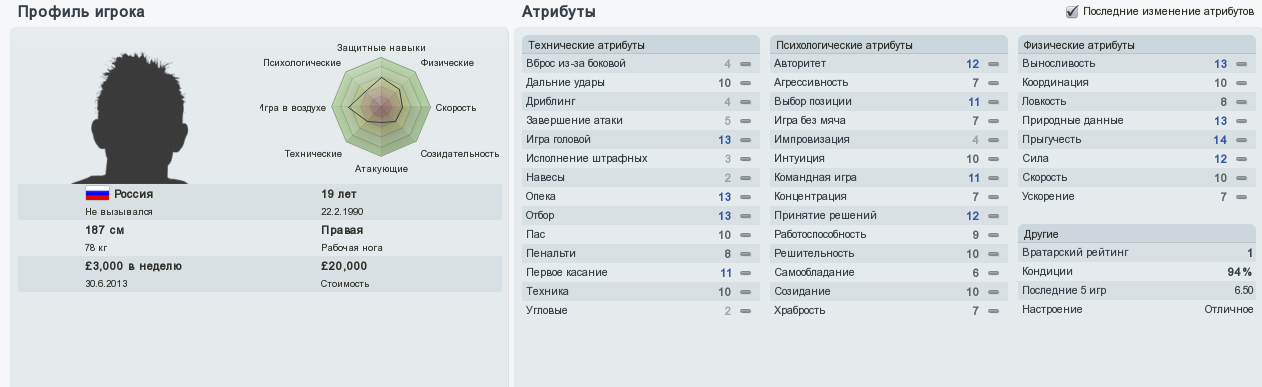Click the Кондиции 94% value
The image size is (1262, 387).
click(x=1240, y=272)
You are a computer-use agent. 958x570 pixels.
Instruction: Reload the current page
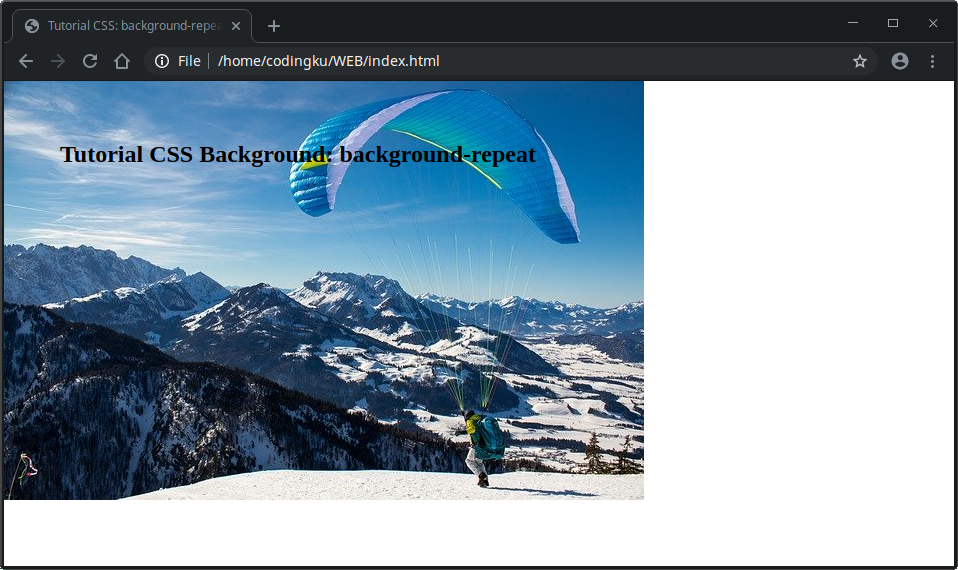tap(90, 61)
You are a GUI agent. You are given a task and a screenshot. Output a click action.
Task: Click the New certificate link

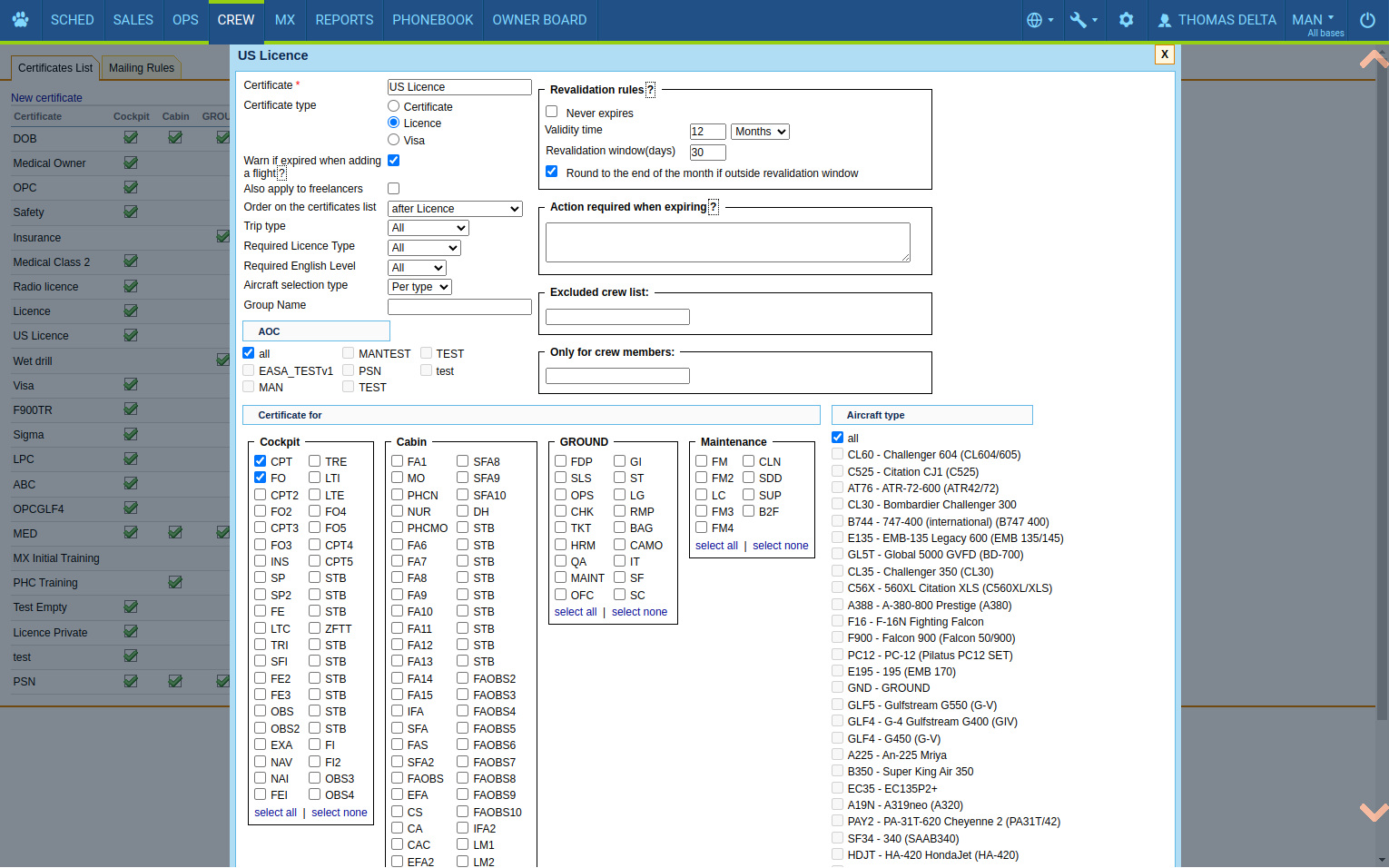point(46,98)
---
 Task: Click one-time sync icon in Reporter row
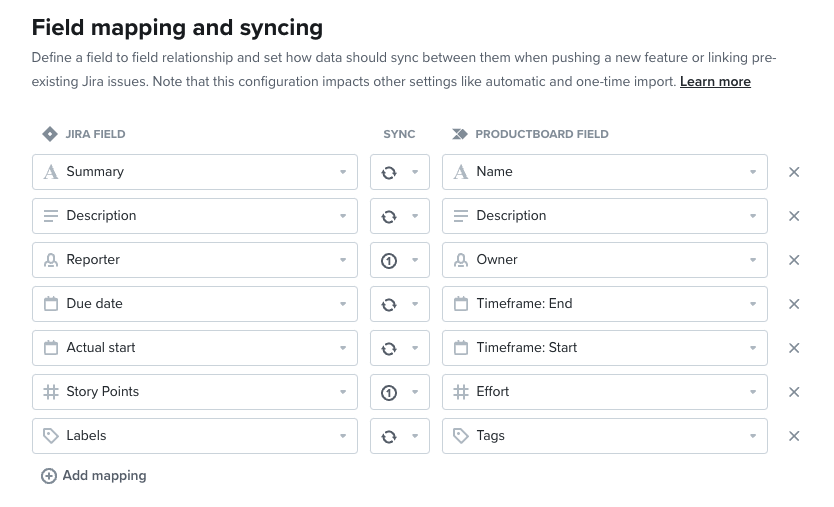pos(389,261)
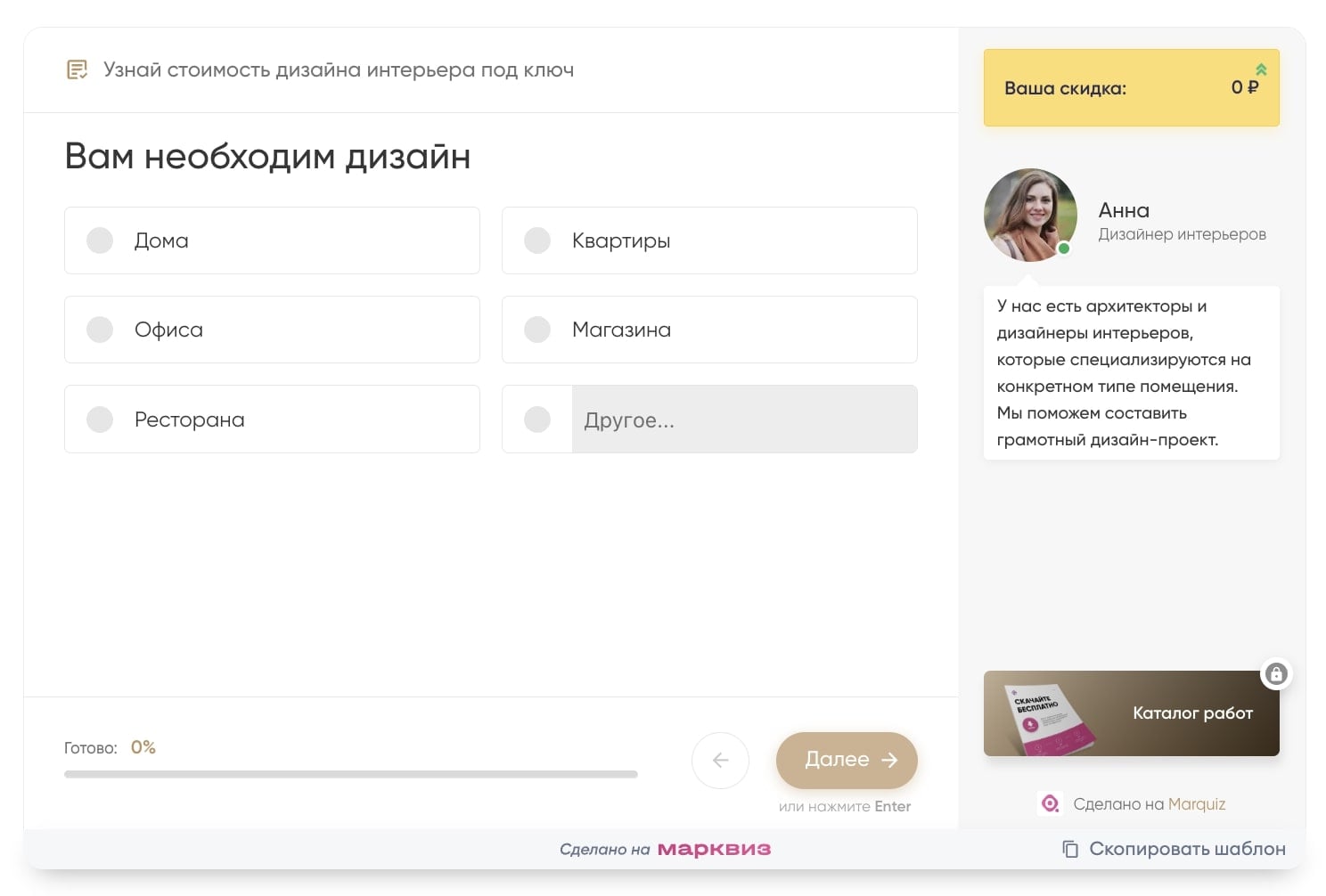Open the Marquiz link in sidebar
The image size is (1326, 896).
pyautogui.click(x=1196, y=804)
--
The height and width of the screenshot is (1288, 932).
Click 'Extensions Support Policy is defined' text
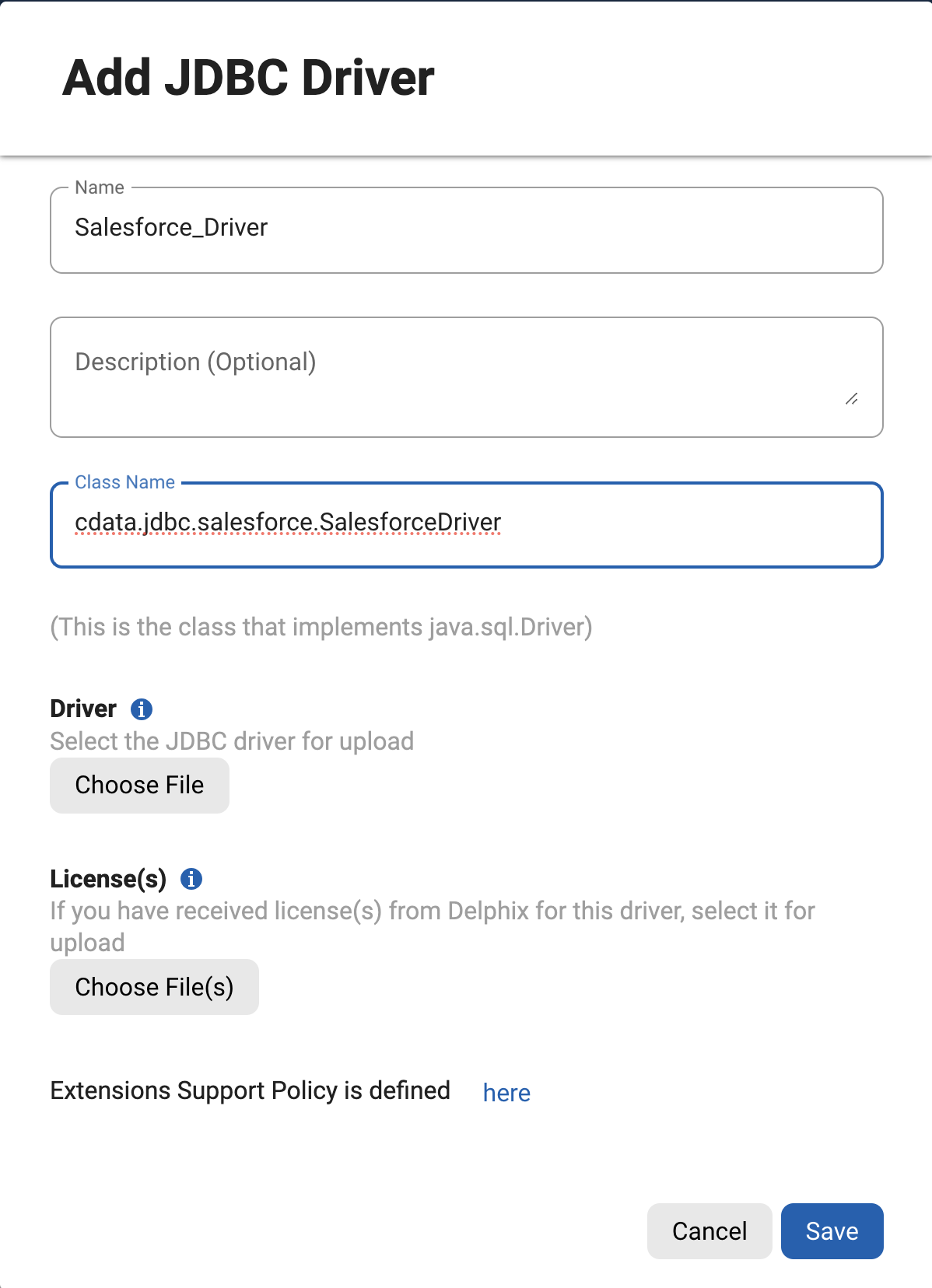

STATED PROBLEM
Copy out the material above word for word, from the line containing "Click the Кондиции 94% value" through the line containing "point(46,98)", including both of those lines. Omit the pictures.

CORRECT RESPONSE
Click the Кондиции 94% value
The image size is (1262, 387).
click(x=1240, y=272)
You are a computer-use agent. 958x570 pixels.
Instruction: Reload the current page
tap(90, 61)
You are a GUI agent. You are given a task and a screenshot. Output a click action.
Task: Click the New certificate link

point(46,98)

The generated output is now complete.